Understand the full climate impact on society from the company with a focus on the products the company provides and what is needed in society
Most companies still only use tools and assessments that focus on their own emissions (scope 1-3) and do not assess the actual climate emissions in society. Only if the whole society was static, and the future would be the same as today with no new companies and no new solutions, would such an approach make sense beyond a risk perspective. The major change with a full climate impact assessment is that the focus now is on the impact in society, not the company itself, from different perspectives. With a full climate impact assessment, including an understanding of the impact on human needs and dynamic feedback mechanisms, it is possible to assess the full impact of the company in society.

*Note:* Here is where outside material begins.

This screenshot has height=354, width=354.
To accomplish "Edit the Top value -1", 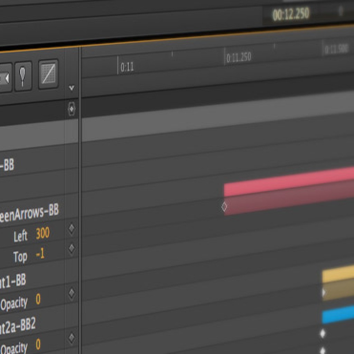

Initially a full impact approach can be daunting in a compliance driven culture, where external reporting and risk management, rather than actual impact in society has been the focus for a long time. However, even a rough assessment of the different impact areas often helps companies identify areas that are orders of magnitude more important than their current compliance drive work. In addition, many companies realise that the current risk/reduction climate agenda is only one part of a full impact strategy that involves many more parts of the company. A focus on the core business and the possibility to link increased sales to increased positive climate impact provides the opportunity to engage not only new parts of the company, but also opens up for new interactions with other stakeholders, far beyond reporting consultants and offsetting organisations.

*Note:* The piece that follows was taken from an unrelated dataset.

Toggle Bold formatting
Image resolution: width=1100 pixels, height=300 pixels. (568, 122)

Assessment focus (Steps 1, 2, 3, 4)
An initial overview of the potential positive impacts in society requires all the four assessment steps, as such an overview will provide insights into new areas that most companies do not include in their current innovation and climate strategies. To view the need for globally sustainable solutions in society as an innovation driver, a focus on human needs and the inclusion of dynamic feedback mechanisms are still new areas of inquiry for most organisations, so surprises are almost guaranteed. An initial overview also allows many different parts of the company to engage and a new generation of innovation to flourish. Based on such an overview, different ways forward can be discussed.